I am a Security Researcher in the Application Security Operation Center of the Global Security Operations of Amadeus IT Group. My domains of interest and expertise are Network and Application Security.

Prior to this position, I was a Ph.D. researcher in Digital Security enrolled at the Sorbonne Université. I worked on my research project in the Digital Security Department of EURECOM and Amadeus IT Group, under the supervision of Prof. Marc Dacier (KAUST) and Dr.

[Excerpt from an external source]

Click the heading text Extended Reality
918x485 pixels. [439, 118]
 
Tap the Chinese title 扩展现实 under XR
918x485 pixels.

Olivier Thonnard (Amadeus IT Group). I officially defended my Ph.D. thesis, titled “Detecting and Mitigating the New Generation of Scraping Bots”, in November 2023. In the spring of 2022 and 2023, I was a visiting researcher at the Resilient Computing and Cybersecurity Center (RC3), Saudi Arabia.

My recent research has delved into Residential IP proxies, commonly employed for bot traffic. After an in-depth examination of this proxy ecosystem and the development of novel server-side methods for detecting such requests, our attention has shifted toward identifying the geolocation of malicious actors leveraging these services thanks to network measurements.

Additionally, we are investigating techniques to recognize instances where bots redirect CAPTCHAs to CAPTCHA Farms. These farms, both virtual and physical, involve individuals being paid to swiftly solve these tests and provide the corresponding answers to bots for timely submission. In this way, bots can mimic real users solving times for CAPTCHAs.

Finally, our exploration extends to leverage machine learning models and deceptive strategies to improve the identification and mitigation of bot traffic.

I am always more than happy to discuss our work, if you have any feedback please do not hesitate to contact me at elisa.chiapponi@amadeus.com :)

Outside of work, I am passionate about cooking, volunteering (Global Shapers Nice, Helping Hands), hiking, indoor and outdoor climbing. I also love traveling, listening to true-crime podcasts and dancing Balfolk.